Following [32] and [31], we perform a series of experiments to evaluate the performance of our approach under different levels of noise at test time. For a fair comparison, we evaluate our single-view model trained on Noisy GT and add different levels of Gaussian noise to ground truth 2D poses at test time. The evaluation results are presented in Table 6 and are compared with EDM [32] and SimpBase [31]. Even though the average localization error of SimpBase is lower than our model’s error by one centimeter when tested on perfect ground truth 2D poses, our model achieves lower localization errors as the noise increases. This indicates that incorporating the detector’s characteristics during training allows our model to better cope with the noise at test time.

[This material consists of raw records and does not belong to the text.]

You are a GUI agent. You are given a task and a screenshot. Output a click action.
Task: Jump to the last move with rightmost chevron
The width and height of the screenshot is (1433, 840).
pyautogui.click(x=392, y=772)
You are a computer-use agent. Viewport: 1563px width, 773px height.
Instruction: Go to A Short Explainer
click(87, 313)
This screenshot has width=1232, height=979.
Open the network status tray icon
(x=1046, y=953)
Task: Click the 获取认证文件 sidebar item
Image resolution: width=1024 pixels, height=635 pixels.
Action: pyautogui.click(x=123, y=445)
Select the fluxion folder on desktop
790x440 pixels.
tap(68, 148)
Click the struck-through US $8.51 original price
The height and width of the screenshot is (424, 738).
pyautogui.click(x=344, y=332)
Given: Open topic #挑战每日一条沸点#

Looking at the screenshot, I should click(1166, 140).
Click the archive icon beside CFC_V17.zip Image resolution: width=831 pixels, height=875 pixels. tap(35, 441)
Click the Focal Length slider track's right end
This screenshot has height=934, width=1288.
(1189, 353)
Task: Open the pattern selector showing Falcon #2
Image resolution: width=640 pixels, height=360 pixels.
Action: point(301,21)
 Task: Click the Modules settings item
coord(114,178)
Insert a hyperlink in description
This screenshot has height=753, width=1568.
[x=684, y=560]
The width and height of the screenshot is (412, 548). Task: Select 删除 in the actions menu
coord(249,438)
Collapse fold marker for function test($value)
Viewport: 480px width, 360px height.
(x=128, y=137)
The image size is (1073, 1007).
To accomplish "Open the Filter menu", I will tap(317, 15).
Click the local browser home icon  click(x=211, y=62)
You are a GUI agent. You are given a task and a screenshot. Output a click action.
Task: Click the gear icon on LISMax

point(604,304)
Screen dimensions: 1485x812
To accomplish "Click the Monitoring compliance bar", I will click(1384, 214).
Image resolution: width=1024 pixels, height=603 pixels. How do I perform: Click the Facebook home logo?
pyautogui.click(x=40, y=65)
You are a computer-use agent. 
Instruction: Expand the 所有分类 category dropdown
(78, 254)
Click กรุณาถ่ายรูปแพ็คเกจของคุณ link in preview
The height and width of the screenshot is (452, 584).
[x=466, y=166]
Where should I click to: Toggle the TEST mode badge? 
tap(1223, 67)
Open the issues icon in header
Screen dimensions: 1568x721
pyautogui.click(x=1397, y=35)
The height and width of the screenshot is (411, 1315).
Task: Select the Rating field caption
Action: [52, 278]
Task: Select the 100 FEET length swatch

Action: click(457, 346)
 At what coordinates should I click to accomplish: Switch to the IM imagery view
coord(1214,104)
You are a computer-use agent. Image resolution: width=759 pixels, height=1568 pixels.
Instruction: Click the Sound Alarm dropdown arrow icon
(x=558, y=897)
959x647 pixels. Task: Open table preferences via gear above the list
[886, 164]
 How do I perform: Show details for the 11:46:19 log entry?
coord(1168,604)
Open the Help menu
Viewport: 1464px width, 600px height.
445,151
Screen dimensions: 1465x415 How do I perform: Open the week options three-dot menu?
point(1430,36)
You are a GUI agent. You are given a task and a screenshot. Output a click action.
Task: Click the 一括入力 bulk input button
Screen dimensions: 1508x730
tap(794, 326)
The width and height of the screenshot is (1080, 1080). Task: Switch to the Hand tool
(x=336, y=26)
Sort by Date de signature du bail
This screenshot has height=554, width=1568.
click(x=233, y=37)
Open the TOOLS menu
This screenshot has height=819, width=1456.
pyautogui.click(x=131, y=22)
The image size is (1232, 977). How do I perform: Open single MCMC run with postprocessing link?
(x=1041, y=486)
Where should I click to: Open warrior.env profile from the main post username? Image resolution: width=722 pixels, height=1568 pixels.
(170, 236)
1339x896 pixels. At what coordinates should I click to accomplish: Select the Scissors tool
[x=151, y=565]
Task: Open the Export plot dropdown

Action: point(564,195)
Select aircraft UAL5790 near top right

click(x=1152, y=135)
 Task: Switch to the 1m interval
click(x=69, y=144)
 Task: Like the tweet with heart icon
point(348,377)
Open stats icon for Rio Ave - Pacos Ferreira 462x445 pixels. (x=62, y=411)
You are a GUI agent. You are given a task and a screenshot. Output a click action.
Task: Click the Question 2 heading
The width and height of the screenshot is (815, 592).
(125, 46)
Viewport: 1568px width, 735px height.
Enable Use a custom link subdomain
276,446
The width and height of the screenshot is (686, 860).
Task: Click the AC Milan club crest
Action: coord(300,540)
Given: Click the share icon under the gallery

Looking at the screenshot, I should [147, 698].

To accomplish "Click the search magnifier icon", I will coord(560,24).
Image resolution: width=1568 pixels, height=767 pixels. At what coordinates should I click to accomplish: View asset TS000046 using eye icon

In a multi-view setup, a 3D body pose can have completely different projections to the views depending on the orientation of the person with respect to the reference coordinate system. We therefore need to construct our multi-view regression model in a way that is robust to these changes in the orientation of the person, as our model only relies on these 2D projections to compute 3D body poses. For this reason, we propose to augment the training data by rotating each 3D pose in Human3.6M w.r.t. the reference frame. Figure 6 shows the effect of this data augmentation. We report the results of our multi-view model <MV, Noisy GT> on the MVOR dataset as a function of the number of rotations applied to each 3D poses in Human3.6M. The results show that applying up to three random rotations decrease the error but applying more random rotation does not lead to any improvement. Apart from the evaluation results reported in Fig. 6, for all the other evaluation on MVOR we always use our multi-view model trained on the train set of Human3.6M, which is augmented by applying three random rotations to each 3D pose.

5 Conclusions

We have presented an easily generalizable approach for estimating 3D body poses using multi-view data. We have proposed a two-step framework to tackle this problem, which separates single-view pose detection from multi-view 3D pose regression. The proposed approach permits to effectively exploit existing datasets to generalize to new multi-view environments. We have used a multi-stage neural network as regression function to estimate 3D poses. Our model has been trained on data generated from a set of valid 3D poses by projecting the 3D poses using the camera parameters used at the test time and by incorporating the characteristics of the single-view pose detector. Our evaluation results have indicated the effectiveness and importance of incorporating the detector’s characteristics during training, as it significantly reduced the localization error and achieved results on par with models trained on the output of the detector. We have also evaluated the generalization of our approach on the multi-person MVOR dataset by using only the camera configuration parameters from this dataset during training, but no image data. Our approach yielded fairly accurate results and outperforms the state-of-the-art model on this dataset. The results also showed that the localization error dramatically decreases as the number of supporting views increases. This highlights the benefit of our approach in leveraging multi-view data to obtain a reliable model for crowded and cluttered environments. To the best of our knowledge, this is also the first multi-view RGB approach that has been quantitatively evaluated on a real-world dataset for the task of 3D body part localization.

Future work will focus on improving the training data generation approach by taking human body kinematic constraints into account and on extending the 3D regressor model to enforce appearance similarity among different views.